** TASK OBJECTIVE **
Take down each entry exactly as written.
[[ DATA EXCERPTS, beginning ]]
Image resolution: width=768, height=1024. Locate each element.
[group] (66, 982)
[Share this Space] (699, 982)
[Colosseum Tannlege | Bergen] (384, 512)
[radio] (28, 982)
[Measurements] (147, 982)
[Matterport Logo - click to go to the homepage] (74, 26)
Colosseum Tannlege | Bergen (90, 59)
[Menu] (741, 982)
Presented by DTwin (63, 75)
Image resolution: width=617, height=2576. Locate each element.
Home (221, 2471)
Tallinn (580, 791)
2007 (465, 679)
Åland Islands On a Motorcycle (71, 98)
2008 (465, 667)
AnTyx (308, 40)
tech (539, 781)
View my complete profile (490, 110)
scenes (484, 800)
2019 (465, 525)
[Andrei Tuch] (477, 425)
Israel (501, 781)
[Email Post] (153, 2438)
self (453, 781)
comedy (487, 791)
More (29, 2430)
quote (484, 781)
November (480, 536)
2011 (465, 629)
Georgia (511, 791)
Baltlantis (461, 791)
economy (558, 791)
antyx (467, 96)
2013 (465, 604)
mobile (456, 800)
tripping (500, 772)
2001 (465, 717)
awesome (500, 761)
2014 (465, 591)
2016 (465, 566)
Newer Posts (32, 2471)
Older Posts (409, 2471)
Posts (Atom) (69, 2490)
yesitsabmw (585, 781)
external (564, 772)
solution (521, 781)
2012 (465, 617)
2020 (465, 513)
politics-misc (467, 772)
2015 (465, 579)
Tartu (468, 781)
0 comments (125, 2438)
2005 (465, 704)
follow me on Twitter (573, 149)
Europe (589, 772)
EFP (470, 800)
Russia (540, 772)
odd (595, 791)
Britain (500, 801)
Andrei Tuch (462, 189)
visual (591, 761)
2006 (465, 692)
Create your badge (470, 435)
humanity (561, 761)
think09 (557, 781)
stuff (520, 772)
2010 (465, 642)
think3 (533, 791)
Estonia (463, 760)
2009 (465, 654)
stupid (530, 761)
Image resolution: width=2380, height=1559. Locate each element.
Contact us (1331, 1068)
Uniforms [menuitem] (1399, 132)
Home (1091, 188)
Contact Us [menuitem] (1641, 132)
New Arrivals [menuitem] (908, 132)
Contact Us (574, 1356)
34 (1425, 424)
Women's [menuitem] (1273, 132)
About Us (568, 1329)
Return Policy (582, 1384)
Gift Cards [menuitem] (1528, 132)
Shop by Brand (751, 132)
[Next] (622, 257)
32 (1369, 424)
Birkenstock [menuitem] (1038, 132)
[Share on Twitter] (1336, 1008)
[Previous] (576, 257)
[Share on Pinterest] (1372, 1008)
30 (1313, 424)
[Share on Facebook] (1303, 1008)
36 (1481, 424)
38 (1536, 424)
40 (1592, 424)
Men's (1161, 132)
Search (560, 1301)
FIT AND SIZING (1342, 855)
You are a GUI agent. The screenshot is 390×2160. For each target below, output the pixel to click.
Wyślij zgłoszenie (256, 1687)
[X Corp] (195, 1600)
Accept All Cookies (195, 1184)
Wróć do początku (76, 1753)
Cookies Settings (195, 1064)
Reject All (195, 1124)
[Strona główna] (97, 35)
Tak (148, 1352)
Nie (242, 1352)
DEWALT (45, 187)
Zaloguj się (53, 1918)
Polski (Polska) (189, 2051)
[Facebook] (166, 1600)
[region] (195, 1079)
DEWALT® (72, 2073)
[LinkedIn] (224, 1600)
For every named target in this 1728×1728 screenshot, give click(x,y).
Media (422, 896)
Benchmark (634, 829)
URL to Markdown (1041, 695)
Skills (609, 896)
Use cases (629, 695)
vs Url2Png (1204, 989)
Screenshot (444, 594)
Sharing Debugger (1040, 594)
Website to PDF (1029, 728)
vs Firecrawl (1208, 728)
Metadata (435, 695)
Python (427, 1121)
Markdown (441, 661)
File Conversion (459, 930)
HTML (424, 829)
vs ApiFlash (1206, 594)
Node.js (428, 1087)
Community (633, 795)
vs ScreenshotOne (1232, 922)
[[ DATA EXCERPTS, end ]]
** OUTPUT FOR THIS TASK **
Image resolution: width=768, height=1024. Locate each element.
[group] (66, 982)
[Share this Space] (699, 982)
[Colosseum Tannlege | Bergen] (384, 512)
[radio] (28, 982)
[Measurements] (147, 982)
[Matterport Logo - click to go to the homepage] (74, 26)
Colosseum Tannlege | Bergen (90, 59)
[Menu] (741, 982)
Presented by DTwin (63, 75)
Image resolution: width=617, height=2576. Locate each element.
Home (221, 2471)
Tallinn (580, 791)
2007 (465, 679)
Åland Islands On a Motorcycle (71, 98)
2008 (465, 667)
AnTyx (308, 40)
tech (539, 781)
View my complete profile (490, 110)
scenes (484, 800)
2019 (465, 525)
[Andrei Tuch] (477, 425)
Israel (501, 781)
[Email Post] (153, 2438)
self (453, 781)
comedy (487, 791)
More (29, 2430)
quote (484, 781)
November (480, 536)
2011 (465, 629)
Georgia (511, 791)
Baltlantis (461, 791)
economy (558, 791)
antyx (467, 96)
2013 (465, 604)
mobile (456, 800)
tripping (500, 772)
2001 (465, 717)
awesome (500, 761)
2014 (465, 591)
2016 (465, 566)
Newer Posts (32, 2471)
Older Posts (409, 2471)
Posts (Atom) (69, 2490)
yesitsabmw (585, 781)
external (564, 772)
solution (521, 781)
2012 (465, 617)
2020 (465, 513)
politics-misc (467, 772)
2015 (465, 579)
Tartu (468, 781)
0 comments (125, 2438)
2005 (465, 704)
follow me on Twitter (573, 149)
Europe (589, 772)
EFP (470, 800)
Russia (540, 772)
odd (595, 791)
Britain (500, 801)
Andrei Tuch (462, 189)
visual (591, 761)
2006 (465, 692)
Create your badge (470, 435)
humanity (561, 761)
think09 (557, 781)
stuff (520, 772)
2010 (465, 642)
think3 (533, 791)
Estonia (463, 760)
2009 (465, 654)
stupid (530, 761)
Image resolution: width=2380, height=1559. Locate each element.
Contact us (1331, 1068)
Uniforms [menuitem] (1399, 132)
Home (1091, 188)
Contact Us [menuitem] (1641, 132)
New Arrivals [menuitem] (908, 132)
Contact Us (574, 1356)
34 (1425, 424)
Women's [menuitem] (1273, 132)
About Us (568, 1329)
Return Policy (582, 1384)
Gift Cards [menuitem] (1528, 132)
Shop by Brand (751, 132)
[Next] (622, 257)
32 (1369, 424)
Birkenstock [menuitem] (1038, 132)
[Share on Twitter] (1336, 1008)
[Previous] (576, 257)
[Share on Pinterest] (1372, 1008)
30 (1313, 424)
[Share on Facebook] (1303, 1008)
36 (1481, 424)
38 (1536, 424)
40 (1592, 424)
Men's (1161, 132)
Search (560, 1301)
FIT AND SIZING (1342, 855)
You are a GUI agent. The screenshot is 390×2160. For each target below, output the pixel to click.
Wyślij zgłoszenie (256, 1687)
[X Corp] (195, 1600)
Accept All Cookies (195, 1184)
Wróć do początku (76, 1753)
Cookies Settings (195, 1064)
Reject All (195, 1124)
[Strona główna] (97, 35)
Tak (148, 1352)
Nie (242, 1352)
DEWALT (45, 187)
Zaloguj się (53, 1918)
Polski (Polska) (189, 2051)
[Facebook] (166, 1600)
[region] (195, 1079)
DEWALT® (72, 2073)
[LinkedIn] (224, 1600)
For every named target in this 1728×1728 screenshot, give click(x,y).
Media (422, 896)
Benchmark (634, 829)
URL to Markdown (1041, 695)
Skills (609, 896)
Use cases (629, 695)
vs Url2Png (1204, 989)
Screenshot (444, 594)
Sharing Debugger (1040, 594)
Website to PDF (1029, 728)
vs Firecrawl (1208, 728)
Metadata (435, 695)
Python (427, 1121)
Markdown (441, 661)
File Conversion (459, 930)
HTML (424, 829)
vs ApiFlash (1206, 594)
Node.js (428, 1087)
Community (633, 795)
vs ScreenshotOne (1232, 922)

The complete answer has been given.